* [Page excerpt]:
+ + + +

Re: [PATCH RFC net 1/1] net/sched: Fix mirred to self recursion

From: Jamal Hadi Salim <jhs@mojatatu.com>
To: Eric Dumazet <edumazet@google.com>
Cc: davem@davemloft.net, kuba@kernel.org, pabeni@redhat.com,
	jiri@resnulli.us,  xiyou.wangcong@gmail.com,
	netdev@vger.kernel.org, renmingshuai@huawei.com,
	 Victor Nogueira <victor@mojatatu.com>
Subject: Re: [PATCH RFC net 1/1] net/sched: Fix mirred to self recursion
Date: Wed, 27 Mar 2024 19:12:59 -0400	[thread overview]
Message-ID: <CAM0EoMmO9pz7Y3ZMVL-QYAUB3kuxNQyK8h4OY-V1T99aE_Qbig@mail.gmail.com> (raw)
In-Reply-To: <CAM0EoMmQHsucU6n1O3XEd50zUB4TENkEH0+J-cZ=5Bbv9298mA@mail.gmail.com>

On Wed, Mar 27, 2024 at 6:57 PM Jamal Hadi Salim <jhs@mojatatu.com> wrote:
>
> On Wed, Mar 27, 2024 at 9:23 AM Eric Dumazet <edumazet@google.com> wrote:
> >
> > On Wed, Mar 27, 2024 at 12:03 AM Jamal Hadi Salim <jhs@mojatatu.com> wrote:
> > >
> > > When the mirred action is used on a classful egress qdisc and a packet is
> > > mirrored or redirected to self we hit a qdisc lock deadlock.
> > > See trace below.

+ + + +

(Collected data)

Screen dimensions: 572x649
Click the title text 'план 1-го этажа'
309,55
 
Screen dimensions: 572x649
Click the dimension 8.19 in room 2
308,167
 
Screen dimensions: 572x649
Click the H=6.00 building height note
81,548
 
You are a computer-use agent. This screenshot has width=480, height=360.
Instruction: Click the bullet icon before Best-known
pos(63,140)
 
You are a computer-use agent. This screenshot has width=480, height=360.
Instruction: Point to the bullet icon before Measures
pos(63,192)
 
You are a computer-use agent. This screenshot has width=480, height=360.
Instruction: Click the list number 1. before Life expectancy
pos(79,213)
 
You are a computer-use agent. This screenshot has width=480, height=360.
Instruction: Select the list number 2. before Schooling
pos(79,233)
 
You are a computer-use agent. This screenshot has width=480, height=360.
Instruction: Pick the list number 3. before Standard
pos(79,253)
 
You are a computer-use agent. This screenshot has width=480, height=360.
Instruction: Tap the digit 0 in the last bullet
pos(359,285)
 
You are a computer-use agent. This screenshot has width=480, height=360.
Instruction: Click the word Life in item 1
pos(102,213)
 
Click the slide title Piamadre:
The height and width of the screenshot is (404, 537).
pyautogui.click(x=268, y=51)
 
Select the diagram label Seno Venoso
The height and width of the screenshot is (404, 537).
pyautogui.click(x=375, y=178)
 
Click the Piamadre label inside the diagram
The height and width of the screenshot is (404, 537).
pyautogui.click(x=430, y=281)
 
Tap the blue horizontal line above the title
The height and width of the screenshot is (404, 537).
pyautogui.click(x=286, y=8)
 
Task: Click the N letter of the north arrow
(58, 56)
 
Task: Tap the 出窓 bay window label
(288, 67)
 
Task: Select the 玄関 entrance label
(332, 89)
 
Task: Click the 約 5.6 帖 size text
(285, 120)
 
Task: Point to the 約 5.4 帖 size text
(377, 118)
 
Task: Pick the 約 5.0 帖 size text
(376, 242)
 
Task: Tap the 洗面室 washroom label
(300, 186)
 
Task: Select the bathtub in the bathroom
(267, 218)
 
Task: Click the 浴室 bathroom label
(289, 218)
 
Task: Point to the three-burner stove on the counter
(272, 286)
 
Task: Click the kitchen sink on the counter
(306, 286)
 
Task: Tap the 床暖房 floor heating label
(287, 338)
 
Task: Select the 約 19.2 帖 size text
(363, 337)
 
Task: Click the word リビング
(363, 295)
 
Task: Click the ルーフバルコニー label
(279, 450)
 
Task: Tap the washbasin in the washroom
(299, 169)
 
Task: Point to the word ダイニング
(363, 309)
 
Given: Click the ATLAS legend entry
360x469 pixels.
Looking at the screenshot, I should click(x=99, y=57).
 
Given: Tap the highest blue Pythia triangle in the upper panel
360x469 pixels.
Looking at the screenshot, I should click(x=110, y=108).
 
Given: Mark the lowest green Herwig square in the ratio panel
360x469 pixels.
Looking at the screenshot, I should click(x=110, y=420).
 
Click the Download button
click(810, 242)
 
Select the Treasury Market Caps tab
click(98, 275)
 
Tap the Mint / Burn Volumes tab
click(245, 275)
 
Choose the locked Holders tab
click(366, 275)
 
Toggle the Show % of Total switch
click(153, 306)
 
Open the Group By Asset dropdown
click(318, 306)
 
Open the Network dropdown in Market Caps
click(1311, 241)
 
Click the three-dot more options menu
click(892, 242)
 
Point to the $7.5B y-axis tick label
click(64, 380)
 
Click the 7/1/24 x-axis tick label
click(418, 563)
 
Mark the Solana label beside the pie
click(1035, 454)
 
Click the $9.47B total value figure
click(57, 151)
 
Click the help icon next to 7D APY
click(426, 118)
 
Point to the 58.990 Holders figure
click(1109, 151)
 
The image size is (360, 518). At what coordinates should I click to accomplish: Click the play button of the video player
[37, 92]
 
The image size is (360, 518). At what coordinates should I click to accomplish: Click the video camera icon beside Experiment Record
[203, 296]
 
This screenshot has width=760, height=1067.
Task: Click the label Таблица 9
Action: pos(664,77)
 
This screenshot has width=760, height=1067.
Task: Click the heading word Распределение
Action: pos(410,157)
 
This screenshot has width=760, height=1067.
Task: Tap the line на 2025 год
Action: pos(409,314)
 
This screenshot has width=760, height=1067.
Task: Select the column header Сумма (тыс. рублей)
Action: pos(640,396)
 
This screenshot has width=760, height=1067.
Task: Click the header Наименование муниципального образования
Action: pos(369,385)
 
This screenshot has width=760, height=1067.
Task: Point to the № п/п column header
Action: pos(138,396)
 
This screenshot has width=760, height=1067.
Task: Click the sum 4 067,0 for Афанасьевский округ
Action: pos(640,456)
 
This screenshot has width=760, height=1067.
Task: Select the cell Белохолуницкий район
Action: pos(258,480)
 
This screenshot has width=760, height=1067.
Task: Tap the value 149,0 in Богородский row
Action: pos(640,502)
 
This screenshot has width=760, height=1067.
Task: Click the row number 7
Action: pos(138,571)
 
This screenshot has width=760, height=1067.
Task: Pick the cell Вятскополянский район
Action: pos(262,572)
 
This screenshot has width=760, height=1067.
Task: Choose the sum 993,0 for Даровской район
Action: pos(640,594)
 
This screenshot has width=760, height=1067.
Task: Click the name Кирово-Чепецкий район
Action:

+ + + +

* [What needs to be done]:
Translate into French this sentence from the patch discussion: "When the mirred action is used on a classful egress qdisc and a packet is mirrored or redirected to self we hit a qdisc lock deadlock."

* [Final answer]:
Lorsque l'action mirred est utilisée sur une qdisc de sortie à classes et qu'un paquet est mis en miroir ou redirigé vers lui-même, nous rencontrons un interblocage du verrou de la qdisc.